Soner Yalcin, who runs a news website fiercely critical of the government, was detained earlier this week in a case which triggered a diplomatic spat between Turkish officials and the new U.S. ambassador to Ankara.
Ambassador Francis Ricciardone, who said he did not know details of Yalcin's case, had remarked to reporters that it was hard to understand the detention of reporters in Turkey, given its avowed policy of supporting press freedom.
Turkish officials responded by warning the envoy against interfering in domestic affairs, with Foreign Minister Ahmet Davutoglu saying it was not right for an ambassador to make judgments over an ongoing investigation.
Yalcin and two of his colleagues were charged with being members of a "terrorist group", "obtaining and publishing secret state security documents" and "inciting hatred", media reports said. Court officials were not available to comment.
The journalists were questioned by prosecutors handling cases against the Ergenekon group, whose alleged members - including lawyers, writers and politicians - are accused of conspiracies against the government.
Public opinion was behind the government following the first arrests back in 2007, as few Turks want a return to coups that blighted the late 20th Century, but skepticism set is as the investigations broadened and many suspects have been held on remand for more than two years with no end in sight. A separate trial has begun of nearly 200 serving and military officers in the alleged "Sledgehammer" plot to undermine the government.
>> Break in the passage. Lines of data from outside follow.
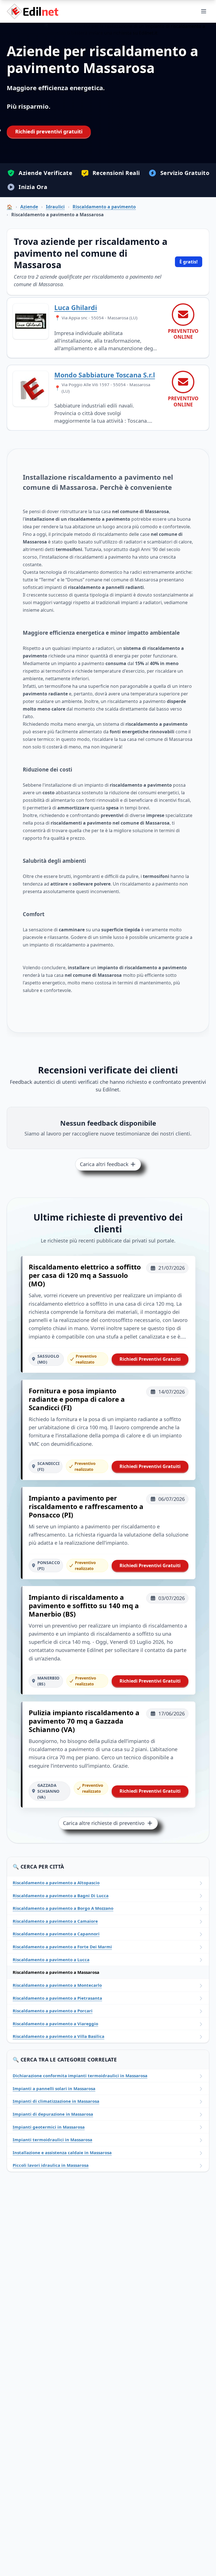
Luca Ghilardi (75, 307)
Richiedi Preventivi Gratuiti (150, 1359)
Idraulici (55, 207)
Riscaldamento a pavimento (104, 207)
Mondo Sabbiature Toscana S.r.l (104, 374)
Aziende (29, 207)
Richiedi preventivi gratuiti (48, 131)
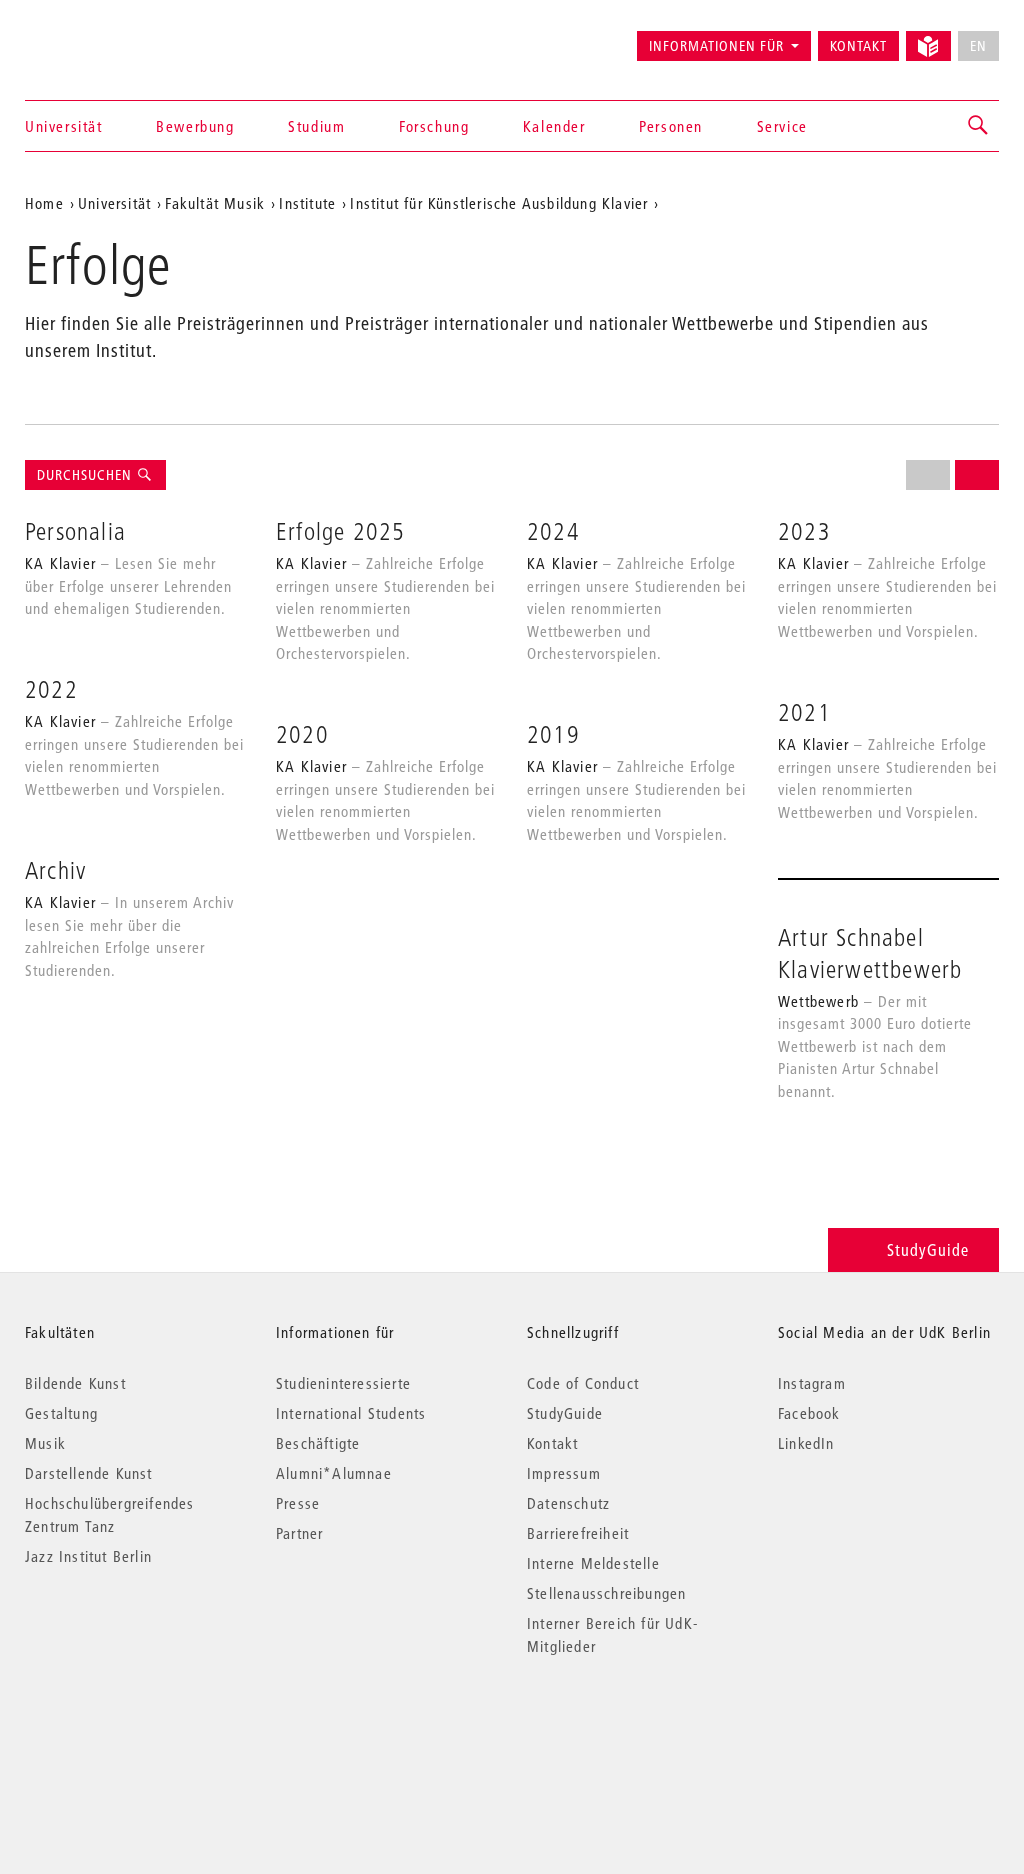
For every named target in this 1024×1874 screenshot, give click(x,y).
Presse (298, 1503)
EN (978, 46)
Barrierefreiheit (578, 1533)
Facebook (809, 1413)
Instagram (812, 1383)
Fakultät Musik (215, 203)
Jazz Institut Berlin (88, 1556)
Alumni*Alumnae (334, 1473)
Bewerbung (195, 126)
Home (44, 203)
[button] (979, 126)
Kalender (554, 126)
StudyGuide (928, 1249)
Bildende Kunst (75, 1383)
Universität (64, 126)
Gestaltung (61, 1413)
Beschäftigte (318, 1443)
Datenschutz (568, 1503)
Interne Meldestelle (593, 1563)
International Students (351, 1413)
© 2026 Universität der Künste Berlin (129, 1730)
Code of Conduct (583, 1383)
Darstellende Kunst (89, 1473)
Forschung (434, 126)
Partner (299, 1533)
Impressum (564, 1473)
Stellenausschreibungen (606, 1593)
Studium (316, 126)
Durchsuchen (86, 475)
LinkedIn (806, 1443)
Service (782, 126)
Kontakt (858, 46)
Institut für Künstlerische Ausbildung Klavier (499, 203)
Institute (307, 203)
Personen (671, 126)
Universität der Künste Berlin (103, 37)
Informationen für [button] (716, 46)
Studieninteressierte (343, 1383)
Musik (45, 1443)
The trials reflect a lingering mistrust between the traditionally secular establishment and a ruling party that critics say retains Islamist leanings.
NATO ally Turkey has pushed through a series of political reforms with the aim of securing EU membership, but rights groups remain critical of its record on freedom of expression.
The court cases revived debate about press freedom, with thousands of reporters targeted in investigations over their stories on the Ergenekon plots on the grounds that their stories violated the confidentiality of the cases.